Настроения многих взрослых умных людей в первые дни войны были, как позже стало понятным, странными и даже удивительными. Первые несколько дней войны еще не было сводок Совинформбюро: оно еще не было создано. Печатались какие-то довольно бодрые, но неясные сообщения Генерального штаба Красной Армии: «Особенных изменений на фронтах не произошло» и т. п. Муж моей любимой тети Кати Василий Евлампиевич Елисеев, учитель, директор школы, мало того — уже побывавший в начале 30-х годов на Соловках, недоумевал:
— Почему не сообщается, сколько километров осталось до Берлина?… А! Катя, я, кажется, догадался: командование хочет сообщить радостную весть о взятии Берлина неожиданно, как сюрприз!
В бой за Родину, в бой за Сталина!
Боевая честь нам дорога.
Кони сытые бьют копытами,
Встретим мы по-сталински врага!
Это мы распевали на уроках пения даже весною 1942 года!
Налеты, воздушные тревоги, аэростаты воздушного заграждения. Стрельба зениток. Новенькие блестящие осколки зенитных снарядов. Бесконечные переводы из одной школы в другую: помещения школ занимали под госпитали. За 1941/42 учебный год я учился но крайней мере в шести-семи разных школах.
Но настоящая, самая злая война пришла неожиданно. В июне 42-го года фронт был еще далеко, где-то за Курском, то есть километрах в 220–250 от Воронежа. Отец лечился в туберкулезном санатории в селе Хреновом. У него продолжался тяжелейший процесс в обоих легких. А перед войной отец умирал. Ярко и нынче помню: сидит отец на железной койке, нагнувшись над большим эмалированным белым тазом, и изо рта в таз хлещет алая кровь. Мать водила нас (меня и младшего брата Славу) прощаться с отцом. Низкое желтое длинное здание туберкулезной больницы на Студенческой улице напротив мединститута. За стеклом в окне — отец. Лицо белое, как подушка. Еле-еле улыбнулся. Но удалось отца выходить: наложили ему пневмоторакс и слева, и справа, и он выдюжил, поднялся.
2 июля 1942 года тихим-тихим, ранним, молочным летним утром проводила мама меня и брата моего Славу (на полтора года моложе меня) в детский санаторий в селе Чертовицком. Это километрах в 20–25 севернее Воронежа — но Задонскому шоссе и направо. Но нас отправили рекой на барже, которую тянул катер-буксир.
Много было детей. Плыли долго, часа четыре. Я и прежде (году в 39-м) был в Чертовицком санатории, но один, без Славки. На этот раз семья разделилась на три части: отец в тубсапатории, я с братом в Чертовицах, мать с младшей, двухлетней, сестренкой в Воронеже. Дня через два-три поползли слухи: немцы прорвали фронт.

Запрос 1: Пожалуйста, преобразуйте в JSON-список строк часть листинга от строки, содержащей «Click the exponent», до конца листинга включительно. Каждой строке листинга должна соответствовать одна строка списка, пустые строки пропустите.
Фрагмент документа и листинг между собой никак не связаны.

Набор данных:

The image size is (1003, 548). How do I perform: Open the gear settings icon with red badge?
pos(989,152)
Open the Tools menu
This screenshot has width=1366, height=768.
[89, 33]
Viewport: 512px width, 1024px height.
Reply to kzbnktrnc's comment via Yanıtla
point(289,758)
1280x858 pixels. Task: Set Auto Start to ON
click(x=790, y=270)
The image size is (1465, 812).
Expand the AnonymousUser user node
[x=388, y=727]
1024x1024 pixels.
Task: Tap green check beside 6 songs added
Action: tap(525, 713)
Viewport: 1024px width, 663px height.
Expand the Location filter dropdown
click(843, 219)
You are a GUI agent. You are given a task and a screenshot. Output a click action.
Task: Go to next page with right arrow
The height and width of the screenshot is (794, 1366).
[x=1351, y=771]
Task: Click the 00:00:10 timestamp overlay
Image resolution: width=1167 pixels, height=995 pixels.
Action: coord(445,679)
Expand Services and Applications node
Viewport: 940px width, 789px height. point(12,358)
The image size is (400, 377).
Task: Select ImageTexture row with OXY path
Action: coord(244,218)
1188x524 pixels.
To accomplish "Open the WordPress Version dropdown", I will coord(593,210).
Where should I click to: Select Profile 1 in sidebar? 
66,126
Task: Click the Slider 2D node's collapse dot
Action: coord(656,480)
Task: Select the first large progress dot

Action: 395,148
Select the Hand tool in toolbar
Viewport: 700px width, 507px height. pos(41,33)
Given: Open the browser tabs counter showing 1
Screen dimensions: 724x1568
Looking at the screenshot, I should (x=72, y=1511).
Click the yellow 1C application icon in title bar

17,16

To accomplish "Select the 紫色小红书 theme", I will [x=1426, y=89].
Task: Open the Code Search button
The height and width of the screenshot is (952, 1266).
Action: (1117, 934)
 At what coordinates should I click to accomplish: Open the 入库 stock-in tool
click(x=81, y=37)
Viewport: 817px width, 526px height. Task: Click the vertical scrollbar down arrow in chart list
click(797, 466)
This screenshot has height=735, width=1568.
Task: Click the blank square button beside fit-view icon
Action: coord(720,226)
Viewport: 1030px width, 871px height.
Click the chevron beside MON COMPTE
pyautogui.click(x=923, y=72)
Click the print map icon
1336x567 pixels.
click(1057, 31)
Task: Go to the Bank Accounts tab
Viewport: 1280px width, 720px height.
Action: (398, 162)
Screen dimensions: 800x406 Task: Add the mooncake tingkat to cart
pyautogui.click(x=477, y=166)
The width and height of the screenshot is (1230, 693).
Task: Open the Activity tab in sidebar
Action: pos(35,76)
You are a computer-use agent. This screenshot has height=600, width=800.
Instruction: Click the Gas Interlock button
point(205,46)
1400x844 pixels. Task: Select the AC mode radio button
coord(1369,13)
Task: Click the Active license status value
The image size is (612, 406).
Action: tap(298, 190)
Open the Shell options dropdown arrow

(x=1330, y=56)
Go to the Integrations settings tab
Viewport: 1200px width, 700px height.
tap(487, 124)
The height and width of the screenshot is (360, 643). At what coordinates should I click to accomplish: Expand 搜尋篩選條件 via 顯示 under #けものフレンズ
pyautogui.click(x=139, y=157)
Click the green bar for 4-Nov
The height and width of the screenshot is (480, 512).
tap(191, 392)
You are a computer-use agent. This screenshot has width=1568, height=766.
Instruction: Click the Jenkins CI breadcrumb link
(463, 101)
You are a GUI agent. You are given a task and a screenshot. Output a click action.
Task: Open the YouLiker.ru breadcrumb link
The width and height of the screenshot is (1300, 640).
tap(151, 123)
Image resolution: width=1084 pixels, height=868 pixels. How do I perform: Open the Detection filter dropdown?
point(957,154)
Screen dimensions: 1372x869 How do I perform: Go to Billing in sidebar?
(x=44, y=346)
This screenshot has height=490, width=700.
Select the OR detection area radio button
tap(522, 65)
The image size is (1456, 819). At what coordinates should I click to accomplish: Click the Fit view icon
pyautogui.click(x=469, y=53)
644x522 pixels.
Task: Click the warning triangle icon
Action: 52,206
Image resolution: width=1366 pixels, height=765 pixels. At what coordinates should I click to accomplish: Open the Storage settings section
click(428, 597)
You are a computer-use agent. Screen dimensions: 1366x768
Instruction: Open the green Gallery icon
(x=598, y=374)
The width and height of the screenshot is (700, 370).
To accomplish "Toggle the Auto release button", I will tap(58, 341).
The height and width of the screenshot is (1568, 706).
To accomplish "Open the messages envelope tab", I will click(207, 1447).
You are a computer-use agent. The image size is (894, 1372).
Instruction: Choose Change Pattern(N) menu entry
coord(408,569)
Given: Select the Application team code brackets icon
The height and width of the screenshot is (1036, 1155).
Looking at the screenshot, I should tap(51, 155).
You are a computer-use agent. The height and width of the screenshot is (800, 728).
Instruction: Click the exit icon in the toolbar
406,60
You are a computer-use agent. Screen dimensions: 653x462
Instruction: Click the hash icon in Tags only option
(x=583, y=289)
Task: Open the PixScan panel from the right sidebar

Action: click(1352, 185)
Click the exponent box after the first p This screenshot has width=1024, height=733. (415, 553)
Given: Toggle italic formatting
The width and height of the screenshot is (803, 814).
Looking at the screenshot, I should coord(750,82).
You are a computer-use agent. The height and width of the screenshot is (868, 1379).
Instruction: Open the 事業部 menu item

Запрос 2: Сколько времени, согласно фрагменту документа, дети плыли на барже до санатория?

Решение задачи 1:
[
  "Click the exponent box after the first p This screenshot has width=1024, height=733. (415, 553)",
  "Given: Toggle italic formatting",
  "The width and height of the screenshot is (803, 814).",
  "Looking at the screenshot, I should coord(750,82).",
  "You are a computer-use agent. The height and width of the screenshot is (868, 1379).",
  "Instruction: Open the 事業部 menu item"
]

Решение задачи 2: Около четырех часов.